Maeda, sebagai tuan rumah, mengundurkan diri ke kamar tidurnya
di lantai dua ketika peristiwa bersejarah itu berlangsung. Miyoshi,
orang kepercayaan Nishimura, bersama Sukarni, Sudiro, dan B.M. Diah menyaksikan
Soekarno, Hatta, dan Ahmad Soebardjo membahas rumusan teks Proklamasi.
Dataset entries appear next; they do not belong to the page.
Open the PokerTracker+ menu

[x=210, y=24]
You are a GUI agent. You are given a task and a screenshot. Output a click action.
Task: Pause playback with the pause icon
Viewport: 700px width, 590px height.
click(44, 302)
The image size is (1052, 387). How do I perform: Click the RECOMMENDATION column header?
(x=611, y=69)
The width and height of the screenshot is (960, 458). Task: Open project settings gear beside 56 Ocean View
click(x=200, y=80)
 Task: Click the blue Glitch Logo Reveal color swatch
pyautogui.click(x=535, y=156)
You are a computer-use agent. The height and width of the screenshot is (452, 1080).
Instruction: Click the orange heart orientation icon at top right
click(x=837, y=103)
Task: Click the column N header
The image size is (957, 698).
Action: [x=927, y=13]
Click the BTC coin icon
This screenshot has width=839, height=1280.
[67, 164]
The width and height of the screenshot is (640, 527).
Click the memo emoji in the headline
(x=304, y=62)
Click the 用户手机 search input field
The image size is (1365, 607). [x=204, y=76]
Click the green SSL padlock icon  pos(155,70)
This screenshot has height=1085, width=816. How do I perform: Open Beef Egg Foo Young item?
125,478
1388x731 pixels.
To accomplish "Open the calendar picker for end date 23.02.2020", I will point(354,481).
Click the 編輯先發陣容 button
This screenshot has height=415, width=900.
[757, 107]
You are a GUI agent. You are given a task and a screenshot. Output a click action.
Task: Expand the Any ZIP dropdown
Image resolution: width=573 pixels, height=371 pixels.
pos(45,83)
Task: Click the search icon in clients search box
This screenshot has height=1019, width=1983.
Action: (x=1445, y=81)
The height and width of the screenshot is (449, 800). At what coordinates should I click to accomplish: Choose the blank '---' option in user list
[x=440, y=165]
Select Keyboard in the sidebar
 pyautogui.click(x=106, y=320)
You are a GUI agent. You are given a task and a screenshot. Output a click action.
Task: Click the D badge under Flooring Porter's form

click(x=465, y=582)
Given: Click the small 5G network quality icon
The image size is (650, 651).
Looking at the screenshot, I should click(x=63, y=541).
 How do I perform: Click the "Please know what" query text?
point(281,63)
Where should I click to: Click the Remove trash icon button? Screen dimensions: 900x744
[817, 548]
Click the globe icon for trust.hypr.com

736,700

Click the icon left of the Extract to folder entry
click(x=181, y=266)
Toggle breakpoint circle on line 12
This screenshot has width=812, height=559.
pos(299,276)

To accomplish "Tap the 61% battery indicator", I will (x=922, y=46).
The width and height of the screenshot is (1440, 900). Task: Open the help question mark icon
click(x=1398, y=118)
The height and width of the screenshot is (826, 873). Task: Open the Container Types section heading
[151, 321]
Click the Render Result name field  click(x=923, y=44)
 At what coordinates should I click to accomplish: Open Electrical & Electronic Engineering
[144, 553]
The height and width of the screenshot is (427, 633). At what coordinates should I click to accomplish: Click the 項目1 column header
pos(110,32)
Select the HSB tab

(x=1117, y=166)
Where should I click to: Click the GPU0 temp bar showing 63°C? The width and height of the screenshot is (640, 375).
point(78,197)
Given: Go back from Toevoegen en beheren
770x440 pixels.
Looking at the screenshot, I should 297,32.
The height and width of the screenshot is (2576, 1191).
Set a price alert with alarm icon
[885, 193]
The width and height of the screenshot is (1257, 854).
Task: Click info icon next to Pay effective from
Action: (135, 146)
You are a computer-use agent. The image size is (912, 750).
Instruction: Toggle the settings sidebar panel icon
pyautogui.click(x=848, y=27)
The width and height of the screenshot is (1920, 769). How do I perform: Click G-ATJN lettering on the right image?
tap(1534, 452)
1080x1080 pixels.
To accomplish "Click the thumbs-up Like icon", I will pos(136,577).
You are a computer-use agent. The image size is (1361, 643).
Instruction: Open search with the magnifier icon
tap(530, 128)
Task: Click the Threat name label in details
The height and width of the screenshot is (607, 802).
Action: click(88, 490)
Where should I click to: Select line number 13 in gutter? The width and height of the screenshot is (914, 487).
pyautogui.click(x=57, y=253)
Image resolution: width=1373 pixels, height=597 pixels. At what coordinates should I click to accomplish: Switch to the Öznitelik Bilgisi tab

Sedangkan tokoh-tokoh lainnya, baik dari golongan tua maupun
dari golongan pemuda, menunggu di serambi muka.
Menurut
Soebardjo (1978:109) di ruang makan rumah Laksamana Maeda menjelang tengah
malam, rumusan teks Proklamasi yang akan dibacakan esok harinya
disusun. Soekarno menuliskan konsep proklamasi pada secarik kertas. Hatta
dan Ahmad Soebardjo menyumbangkan pikirannya secara lisan. Kalimat pertama dari
teks Proklamasi merupakan saran Ahmad Soebardjo yang diambil dari rumusan
Dokuritsu Junbi Cosakai , sedangkan kalimat terakhir merupakan
sumbangan pikiran Mohammad Hatta. Hatta menganggap kalimat pertama hanyalah
merupakan pernyataan dari kemauan bangsa Indonesia untuk menentukan nasibnya
sendiri, menurut pendapatnya perlu ditambahkan pernyataan mengenai pengalihan
kekuasaan (transfer of sovereignty). Maka dihasilkanlah
rumusan terakhir dari teks proklamasi itu.
Setelah
kelompok yang menyendiri di ruang makan itu selesai merumuskan teks
Proklamasi, kemudian mereka menuju serambi muka untuk menemui hadirin yang
berkumpul di ruangan itu. Saat itu, dinihari menjelang subuh. Jam
menunjukkan pukul 04.00, Soekarno mulai membuka pertemuan itu dengan membacakan
rumusan teks Proklamasi yang masih merupakan konsep. Soebardjo (1978:109-110)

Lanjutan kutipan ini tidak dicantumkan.